(Problem):
Some lines in the material below hold the word "click". Copy all of them.

(Supplied records):
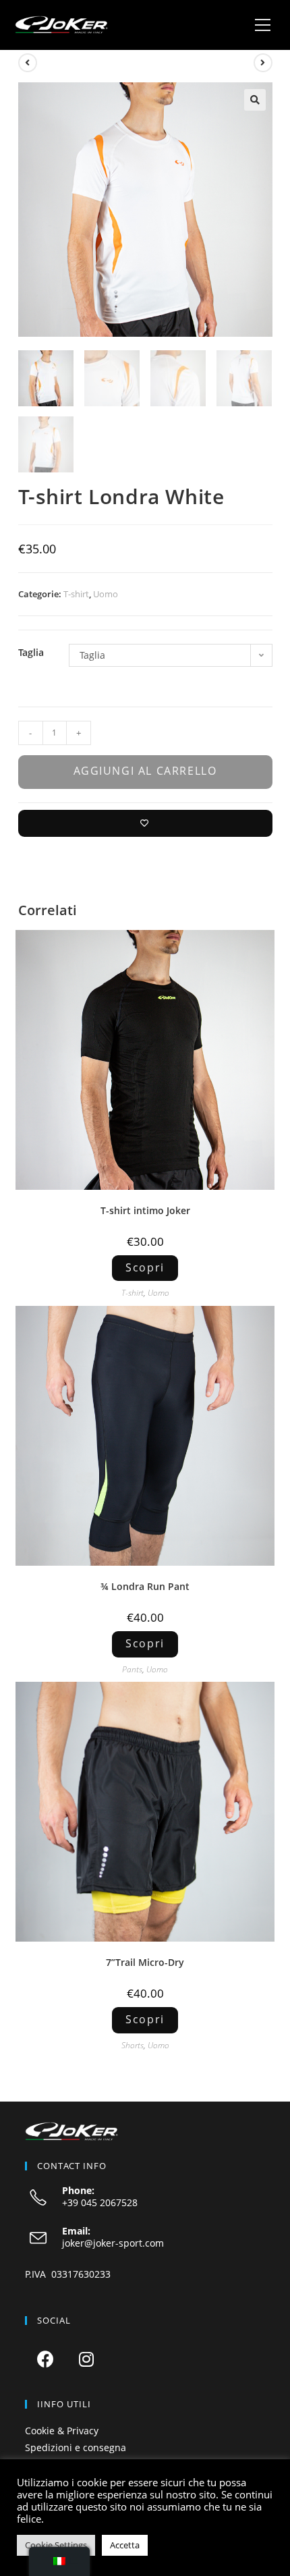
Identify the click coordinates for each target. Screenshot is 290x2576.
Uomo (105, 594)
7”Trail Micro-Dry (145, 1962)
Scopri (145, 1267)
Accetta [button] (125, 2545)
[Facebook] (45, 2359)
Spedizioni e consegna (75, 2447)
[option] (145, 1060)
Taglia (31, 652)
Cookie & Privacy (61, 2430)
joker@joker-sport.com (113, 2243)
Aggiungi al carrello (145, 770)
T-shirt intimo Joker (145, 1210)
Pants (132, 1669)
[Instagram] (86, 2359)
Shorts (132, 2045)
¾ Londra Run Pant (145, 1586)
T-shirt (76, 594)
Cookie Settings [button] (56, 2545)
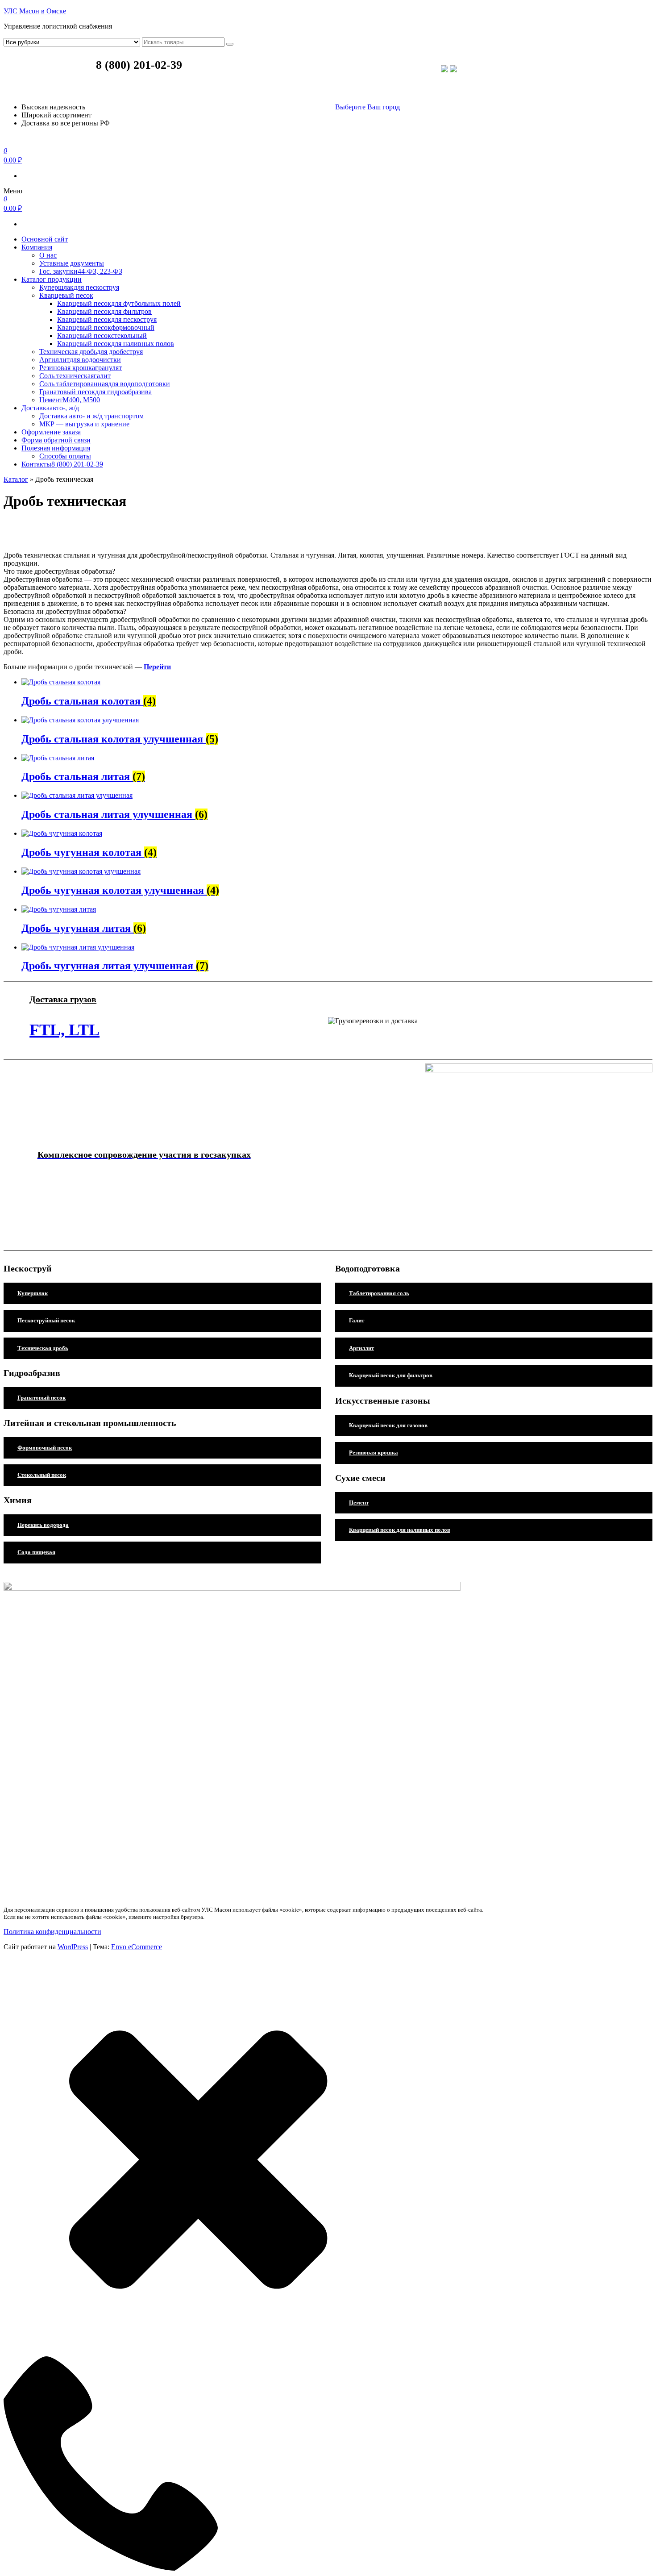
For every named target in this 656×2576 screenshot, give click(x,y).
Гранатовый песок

---

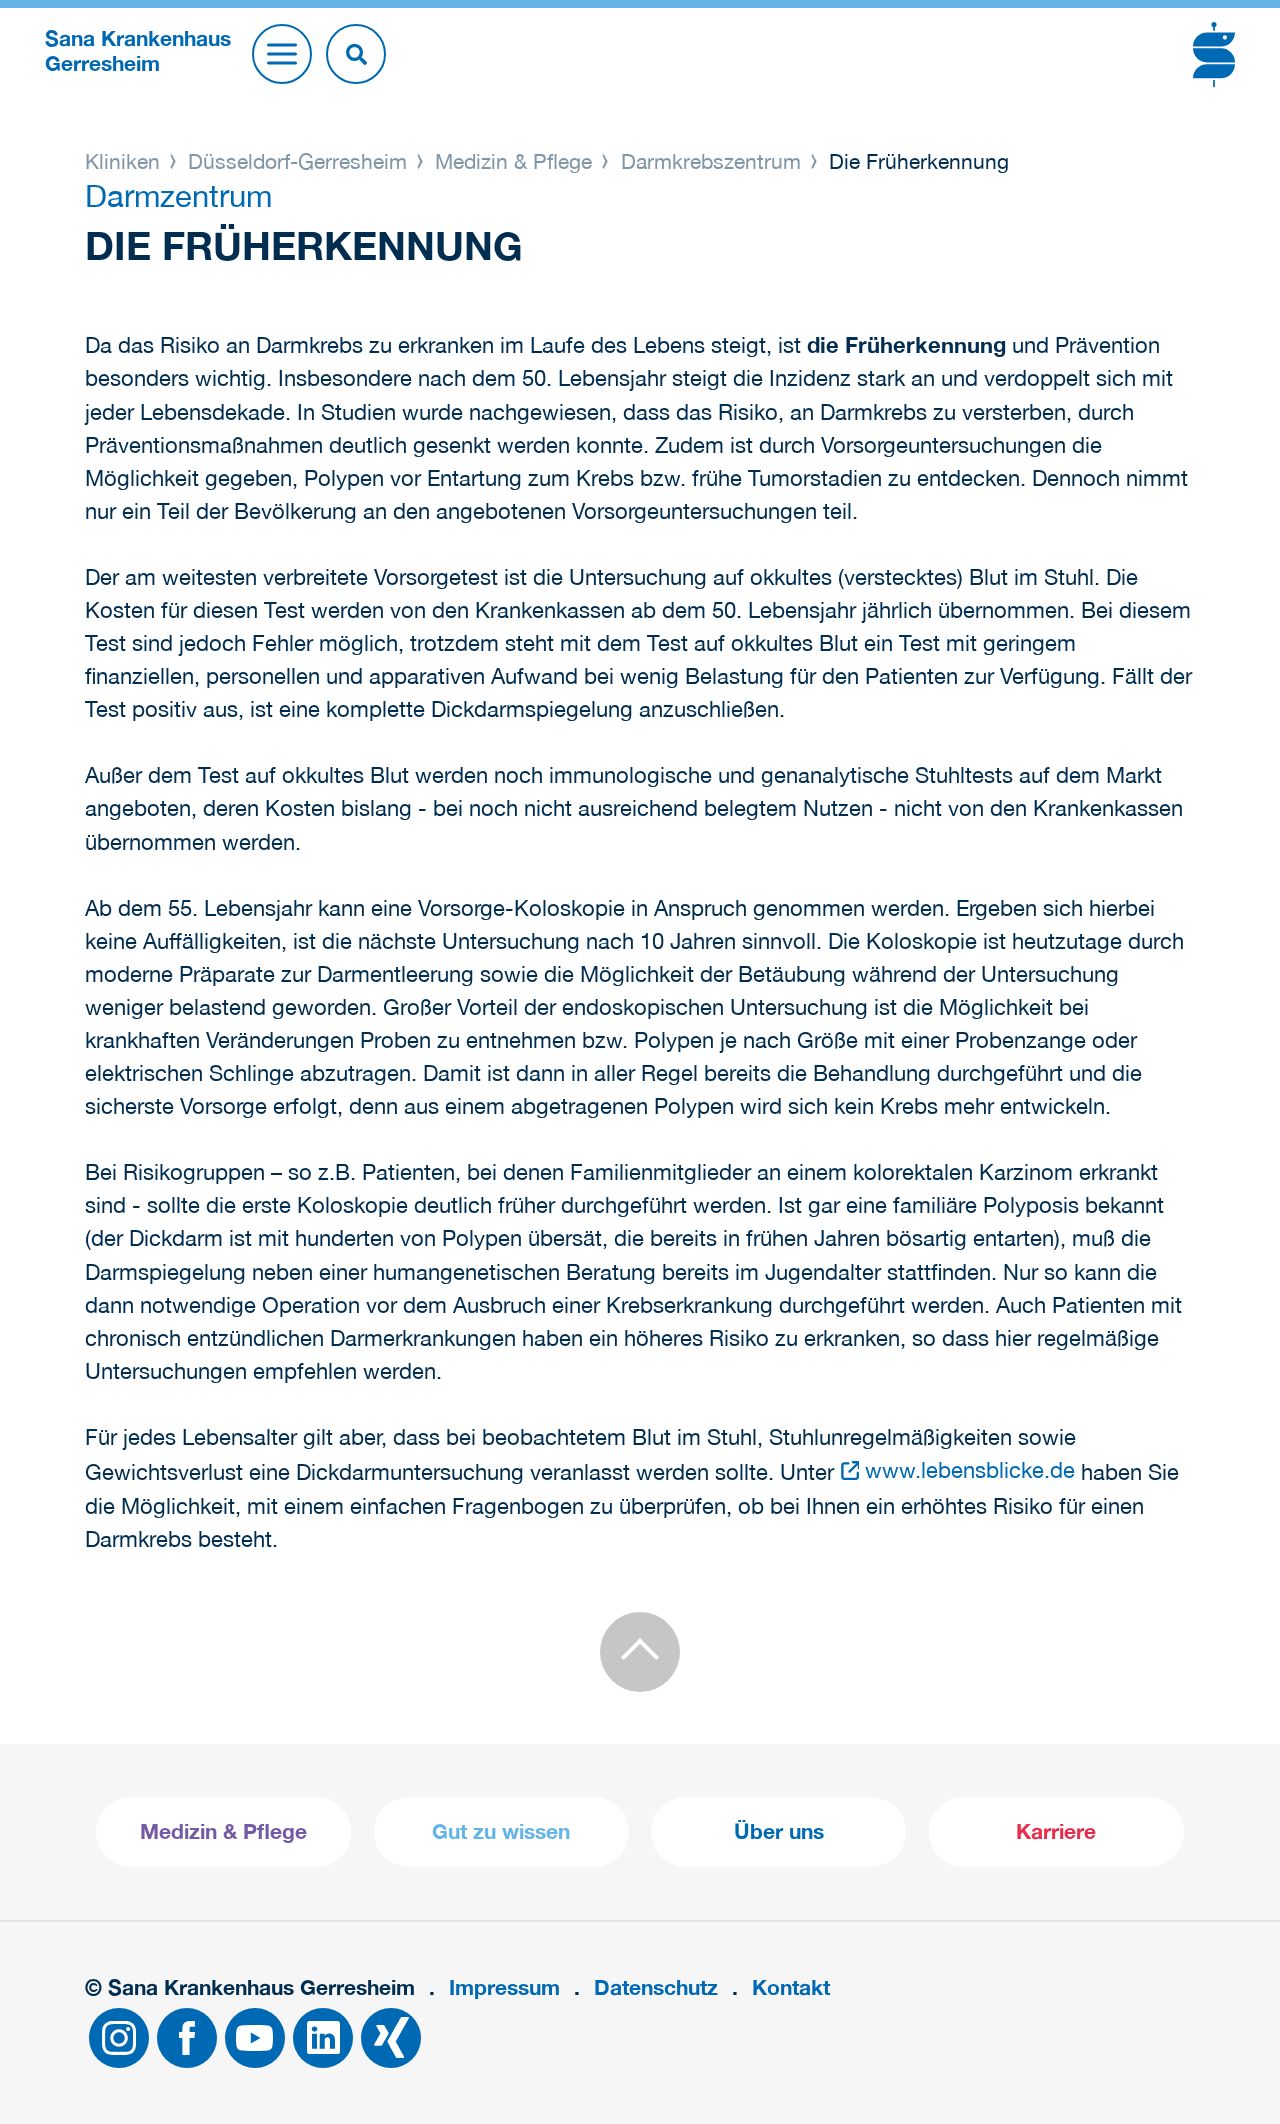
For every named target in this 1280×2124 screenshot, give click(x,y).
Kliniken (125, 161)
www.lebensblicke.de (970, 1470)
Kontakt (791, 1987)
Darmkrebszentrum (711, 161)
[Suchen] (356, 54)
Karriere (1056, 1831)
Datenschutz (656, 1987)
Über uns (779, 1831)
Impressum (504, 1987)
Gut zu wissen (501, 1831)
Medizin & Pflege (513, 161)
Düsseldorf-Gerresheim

(Exercise solution):
Identify the click coordinates for each target. Screenshot is 290x2576.
For every named target in this 656×2576 screenshot, give click(x,y).
For every named target in this 1280×2124 screenshot, give click(x,y).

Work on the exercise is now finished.